§ TEXTE D'ÉTUDE
== == ==

Haut-Karabakh : comprendre les enjeux de la guerre entre l'Arménie et l'Azerbaïdjan

Depuis l’offensive militaire de grande ampleur lancée le 27 septembre dernier par l’Azerbaïdjan, avec le soutien actif de la Turquie, contre la république autoproclamée du Haut-Karabakh, les combats faisaient rage entre les forces arméniennes d’une part et l’armée azerbaïdjanaise, bénéficiant de matériel israélien ultra-sophistiqué et appuyée au sol par plusieurs centaines de mercenaires issus de l’opposition syrienne financés par Ankara d’autre part. Alors qu’une trêve vient d’être annoncée, l’article qui suit permet de remonter aux origines historiques de ce conflit, héritage du passé colonial et de l’époque soviétique, dans une région – le Caucase – qui a toujours été au coeur des rivalités entre grandes puissances. Mettant à jour la nature des liens qui unissent le régime corrompu et kleptocratique d’Ilham Aliyev à son parrain turc, les auteurs concluent en esquissant les pistes d’une résolution possible du conflit, comme préalable à un dépassement de la haine inter-ethnique.

L’éclatement des combats entre l’Arménie et l’Azerbaïdjan a placé sous les feux des projecteurs internationaux le vieux conflit du Haut-Karabakh (le « Karabakh montagneux », connu des Arméniens sous son ancien nom, Artsakh).

La rhétorique de la violence – surtout en provenance d’Azerbaïdjan et de Turquie – est assourdissante, tandis que le langage raciste, outrancier et déshumanisant employé par les Azéris, les Turcs et les Arméniens sur les réseaux sociaux atteint son paroxysme. Au-delà des housses mortuaires enveloppées de drapeaux qui transportent les jeunes conscrits arméniens et azéris ainsi que des civils innocents vers leurs tombes, il y a beaucoup d’autres victimes au milieu de ce carnage : la vérité, l’information et toute volonté sérieuse de résoudre le conflit une fois pour toutes.

La crainte que les tensions entre l’Arménie et l’Azerbaïdjan ne plongent le Caucase dans la guerre n’est pas nouvelle. Depuis plus d’un quart de siècle, l’Arménie et l’Azerbaïdjan sont dans une impasse concernant le statut du Haut-Karabakh/Artsakh. Si la dernière escalade militaire semble avoir pris beaucoup de gens au dépourvu, des observateurs plus avisés pouvaient la voir venir. Au lendemain de quatre jours d’intenses combats en avril 2016, Laurence Broers, une autorité de premier plan sur le conflit, a mis en garde contre les dangers d’un échec des négociations et d’un nationalisme incontrôlé conduisant à une « guerre par défaut ».

== == ==

§ CONSIGNE A
Selon le texte d'étude sur le Haut-Karabakh, sous quel ancien nom les Arméniens connaissent-ils cette région ?
§ CONSIGNE B
Poursuivez le texte d'étude sur le conflit du Haut-Karabakh en enchaînant directement après sa dernière phrase.

[Enregistrements conservés]
== == ==

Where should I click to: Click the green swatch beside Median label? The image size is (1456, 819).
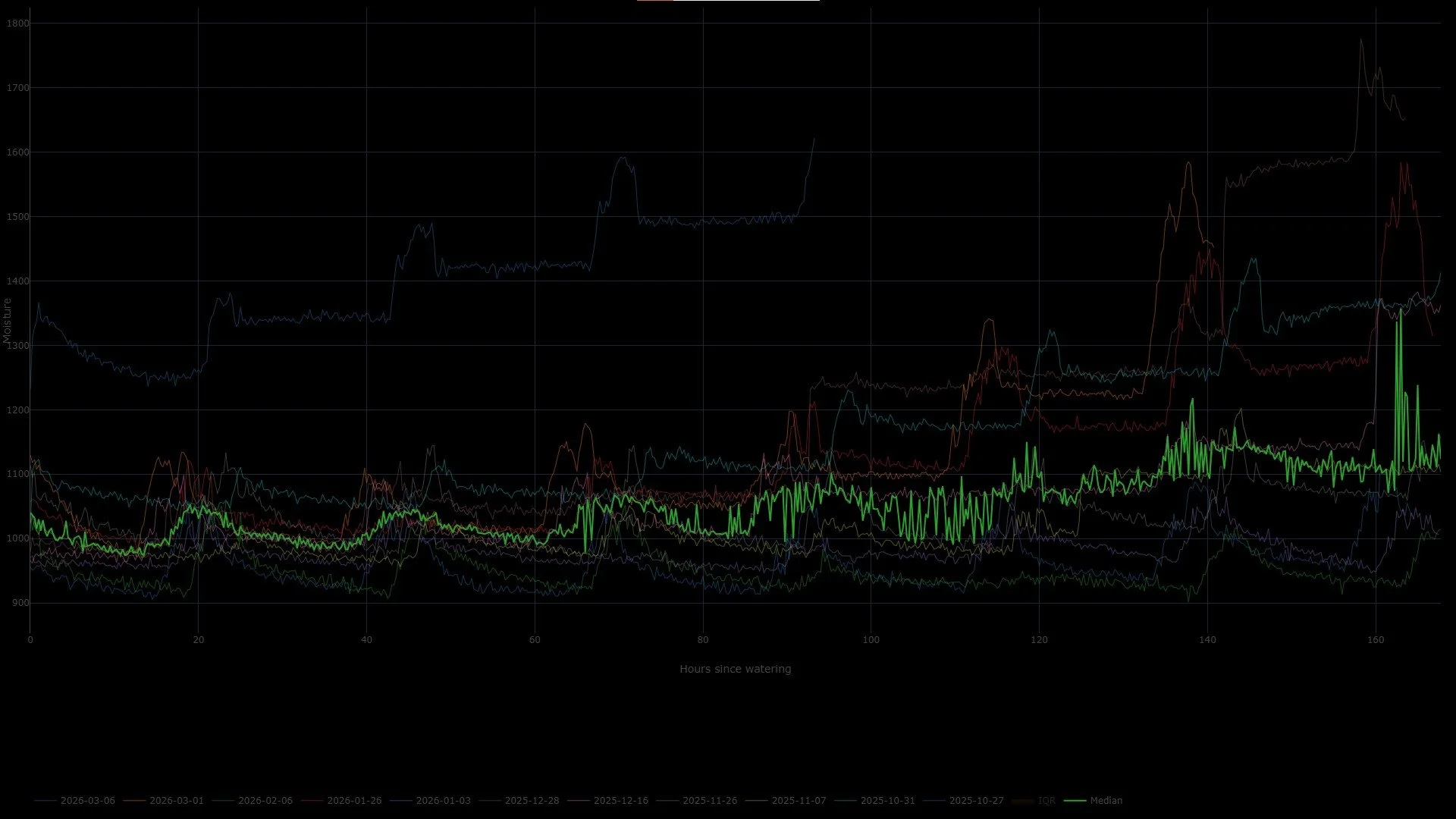click(x=1077, y=800)
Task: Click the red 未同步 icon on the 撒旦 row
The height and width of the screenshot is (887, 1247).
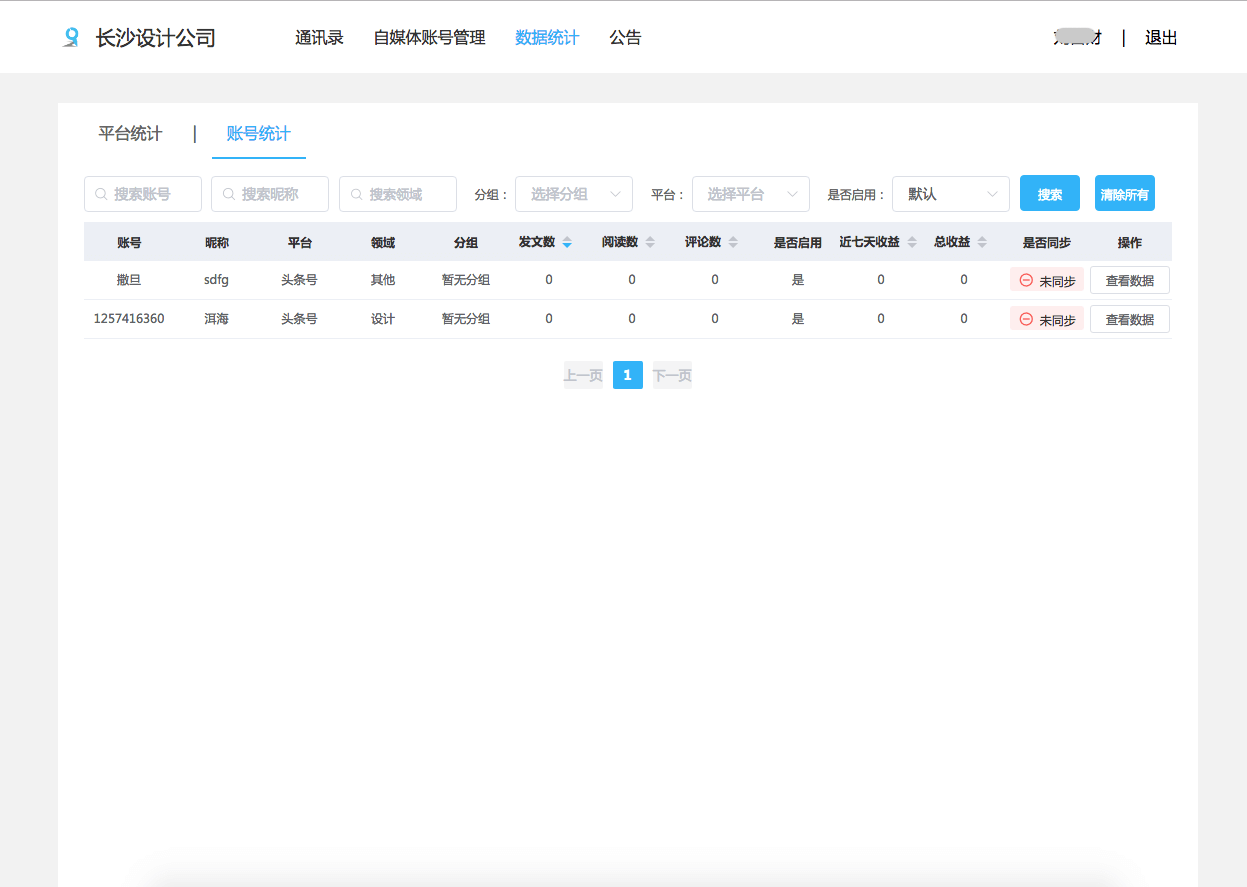Action: 1026,280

== == ==

§ RÉPONSE RÉDIGÉE A
Artsakh.

§ RÉPONSE RÉDIGÉE B
C’est précisément ce qui semble se produire aujourd’hui. Pourtant, ce serait une erreur insidieuse que de considérer le conflit comme le résultat de haines ancestrales inconciliables ou comme le produit d’un choc civilisationnel entre musulmans et chrétiens. Nous devons plutôt nous tourner vers les héritages du colonialisme, du nationalisme, de l’autoritarisme et de la politique des grandes puissances pour expliquer la tragédie qui se déroule sous nos yeux.

Colonialisme et nationalisme

Les hauts plateaux du Caucase sont une région d’une beauté naturelle étonnante et d’une immense diversité ethnique, linguistique et religieuse. S’étendant de la mer Noire aux rives de la mer Caspienne, elle abrite un vaste éventail de communautés : Géorgiens, Arméniens, Azéris, Russes, Turcs Meskhètes et Ahıska, Kurdes, Yézidis, Daghestanais, Abkhazes, Circassiens, Tchétchènes, Talysh, Ossètes et Ingouches, pour n’en citer que quelques-uns.

Le vacarme actuel des postures nationalistes ne doit pas occulter l’énorme richesse du patrimoine culturel que partagent les peuples incroyablement divers de la région, de la musique et de la danse au folklore et à la cuisine.

Entre le début du XVIème et le début du XIXème siècle, la région a formé la partie nord d’une vaste zone frontalière mal définie qui séparait l’Empire ottoman sunnite de ses rivaux chiites en Iran. Bien que fréquemment lieu de conflit entre ces deux puissances impériales musulmanes, les territoires qui constituent aujourd’hui l’Arménie moderne et la République d’Azerbaïdjan se trouvaient généralement dans la sphère d’influence iranienne.

Compte tenu de la géographie et des contraintes technologiques de l’époque, les puissances extérieures exerçaient habituellement leur souveraineté de manière indirecte. Dans toute la région, les potentats locaux jouissaient d’un degré d’autonomie important, les différentes communautés ethniques et religieuses vivant côte à côte dans une paix relative. Cependant, entre 1801 et 1828, l’expansion militaire russe a forcé les Iraniens à quitter le Caucase oriental et la région a été absorbée au sein de la vice-royauté du Caucase, administrée depuis la ville cosmopolite de Tbilissi (aujourd’hui capitale de la Géorgie).

En ce qui concerne spécifiquement le Haut-Karabakh/Artsakh, le lien entre les Arméniens et la région remonte à l’Antiquité. La région est toujours parsemée de monastères médiévaux arméniens et autres monuments architecturaux majeurs. Cependant, bien qu’elle soit un centre important de la culture et de la religion arméniennes, la région a longtemps eu un caractère cosmopolite.

Aux XVIIIème et XIXème siècles, la ville de Chouchi est ainsi devenue un site de renaissance culturelle aussi bien pour les Arméniens que pour les Turcs azéris. Au moment de la soviétisation, les recensements montrent que les Arméniens chrétiens étaient neuf fois plus nombreux que les Azéris sur les hauts plateaux (c’est-à-dire le Haut-Karabakh), tandis que dans les plaines environnantes, la population était majoritairement musulmane.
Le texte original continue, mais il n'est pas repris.